Beaucoup d’hommes ne connaissent même pas la douleur qu’ils infligent. Pour eux, ç’a été bon, donc ç’a dû être bon pour la femme, même si elle a été forcée et a eu une peur terrible.

Un homme qui croit à l’égalité des sexes ne pense pas de cette façon et respecte les femmes, tout en les considérant égales mais différentes, et il comprend et accepte cette différence. Il y a beaucoup de ces hommes, heureusement.

Ce sont les autres que les femmes dénoncent sur les réseaux sociaux, elles veulent en faire des hommes bien, plus empathiques, et non pas les faire payer un tribut disproportionné, pour ce qu’ils ont fait. Beaucoup d’entre eux ont aujourd’hui une vie exemplaire. Ces femmes ne veulent pas détruire leur vie, c’est pourquoi elles refusent de passer par le système judiciaire, elles veulent seulement qu’ils prennent conscience et réalisent tout en acceptant qu’ils ont mal agi, à un certain moment. C’est de l’éducation qu’elles font, pour qu’ils ne recommencent plus.

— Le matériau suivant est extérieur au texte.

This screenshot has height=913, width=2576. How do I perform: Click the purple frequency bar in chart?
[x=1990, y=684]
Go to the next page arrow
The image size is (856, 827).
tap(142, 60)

Pour éviter les fausses allégations d’inconduite, les dénonciations anonymes ne doivent jamais être publiées, en aucun cas. C’est la responsabilité du diffuseur.

Bravo à ces femmes dénonciatrices, je vous admire! Vous essayez de créer un monde meilleur en vous unissant pour que les choses changent.

Vous l’aurez peut-être ce monde meilleur où il fait bon vivre, même en étant de la gent féminine. Une femme plus âgée, comme moi, aurait abandonné, en se disant que c’est peine perdue, comme bien des femmes avant moi, et celles des générations précédentes!